▶ TEXTO DE LA PÁGINA
#####
Tres fases del carácter ministerial

por Carmelo Terranova

Cuando recuperemos la centralidad de la Palabra de Dios en nuestros ministerios, tendremos un mensaje impregnado del amor de Dios, de la constancia de Jesús y del fuego del Espíritu Santo. Cuando la Biblia no ocupa el centro de la teología, tendremos una predicación para-bíblica, para-eclesiástica y finalmente, paranoica.

¿QUE ES, REALMENTE, ORAR?


Jesús entra a la historia, elige un grupo de hombres diversos y comienza a ministrar con ellos. Aquella gente lo ve hacer milagros como nadie era capaz de hacerlos, enseñar como nadie enseñó jamás; lo ven predicar como ningún hombre de todos los conocidos había podido hacerlo, pero nunca dijeron: «Señor, enséñanos a predicar», «Señor, enséñanos a hacer milagros» o «Señor, queremos saber cómo enseñar». Hicieron una sola petición: «Señor, enséñanos a orar». ¿Por qué? Porque el misterio de la vida de Jesús, lo asombroso de su ministerio estaba encerrado en una vida envuelta en permanente oración.
#####
▶ TAREA ASIGNADA
Indique si cada afirmación concuerda con el texto sobre el carácter ministerial, respondiendo sí o no y citando textualmente las palabras del texto que lo deciden: 1. Los discípulos pidieron a Jesús que les enseñara a predicar. 2. Jesús eligió un grupo de hombres diversos. 3. Cuando la Biblia no ocupa el centro de la teología, la predicación resulta para-bíblica.
#####
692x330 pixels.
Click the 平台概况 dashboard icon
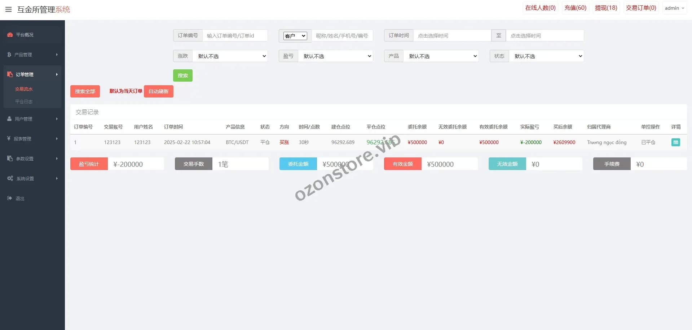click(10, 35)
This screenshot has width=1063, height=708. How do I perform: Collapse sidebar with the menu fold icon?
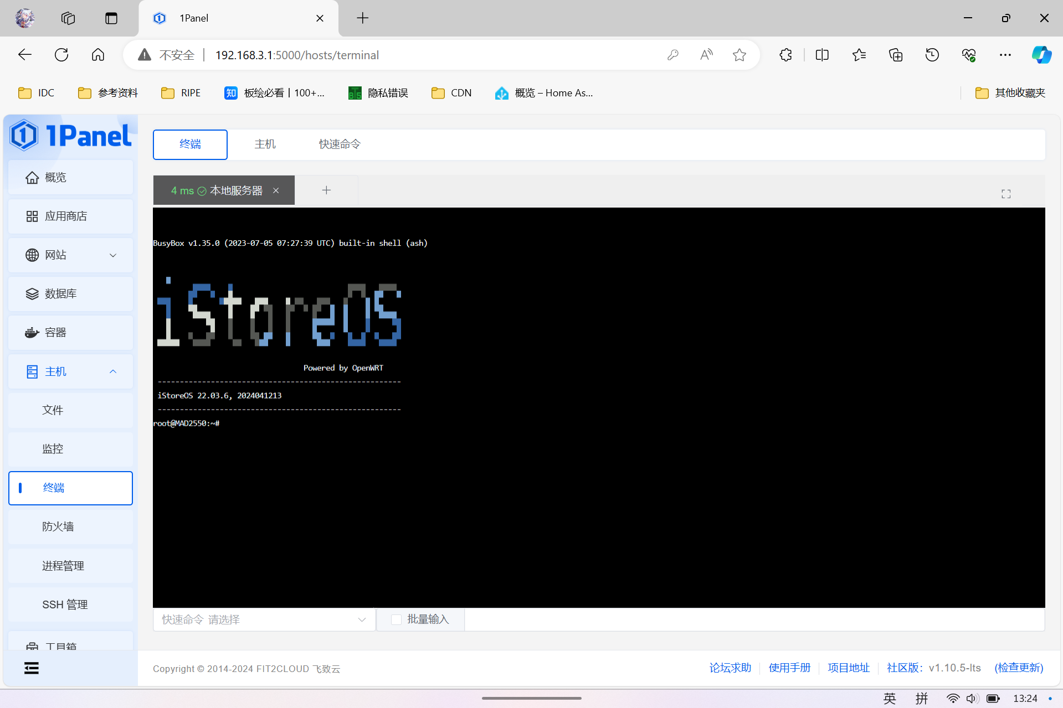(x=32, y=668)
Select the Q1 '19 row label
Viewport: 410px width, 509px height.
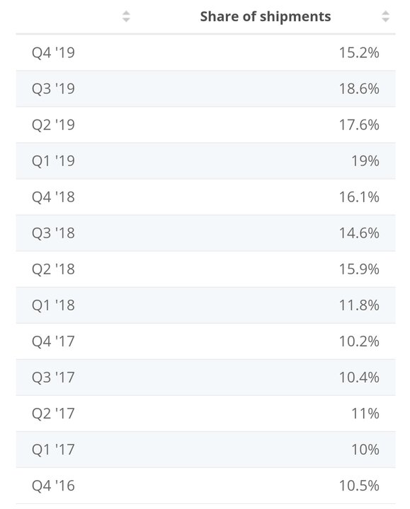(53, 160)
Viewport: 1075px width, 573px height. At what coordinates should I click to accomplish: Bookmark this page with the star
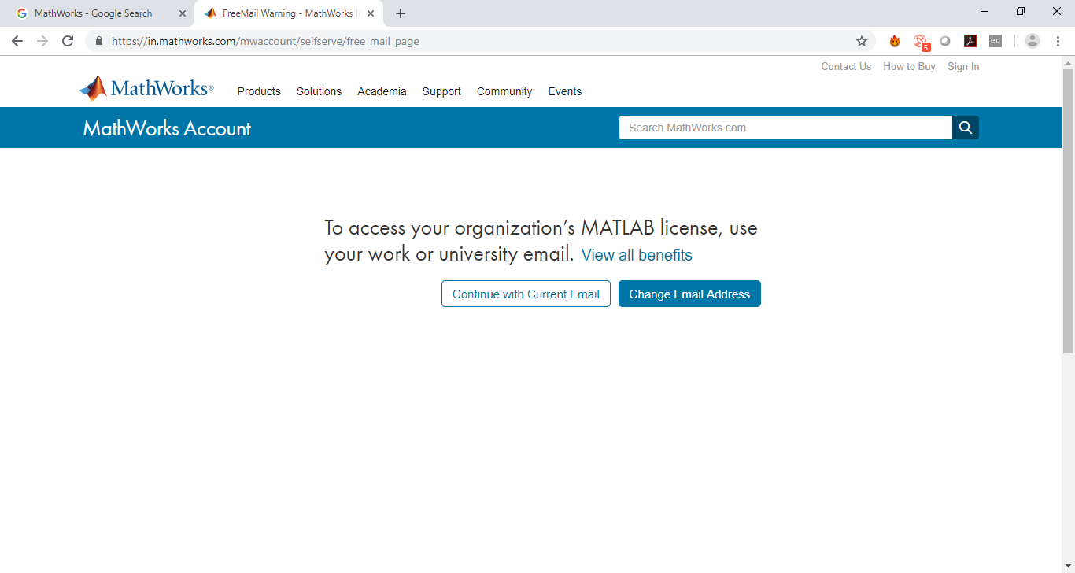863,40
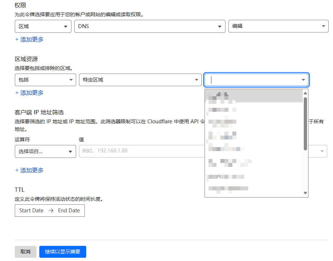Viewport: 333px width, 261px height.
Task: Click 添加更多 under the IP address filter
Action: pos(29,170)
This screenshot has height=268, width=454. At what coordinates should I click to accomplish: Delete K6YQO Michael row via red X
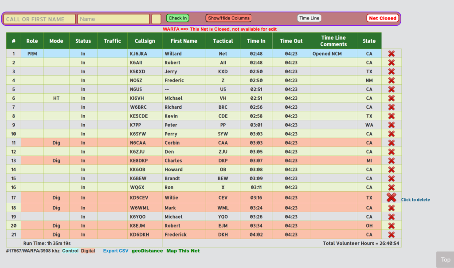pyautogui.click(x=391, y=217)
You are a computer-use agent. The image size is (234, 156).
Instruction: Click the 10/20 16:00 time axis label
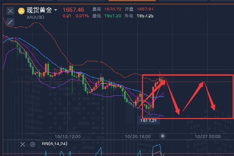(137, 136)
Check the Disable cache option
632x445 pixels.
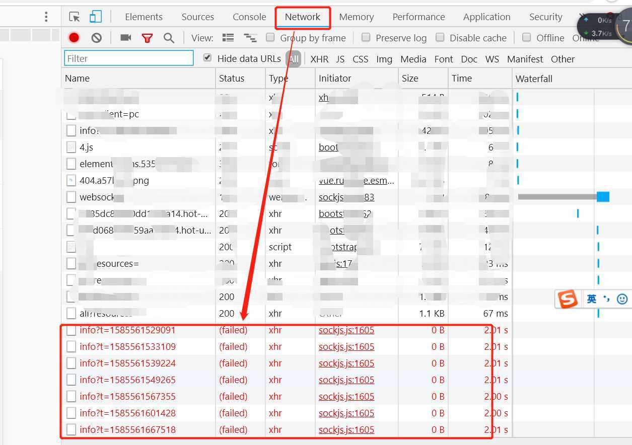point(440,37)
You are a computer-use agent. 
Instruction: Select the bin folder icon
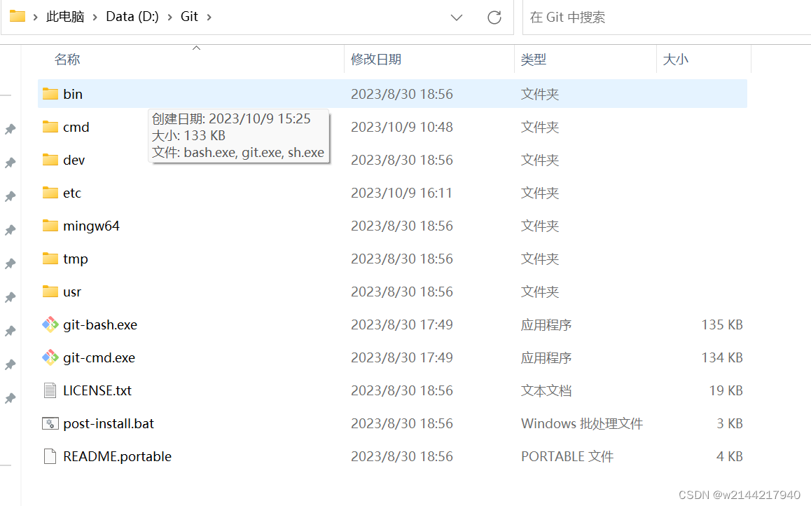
#####
▶ RESPUESTA
1. No: «pero nunca dijeron: «Señor, enséñanos a predicar»».
2. Sí: «elige un grupo de hombres diversos».
3. Sí: «Cuando la Biblia no ocupa el centro de la teología, tendremos una predicación para-bíblica».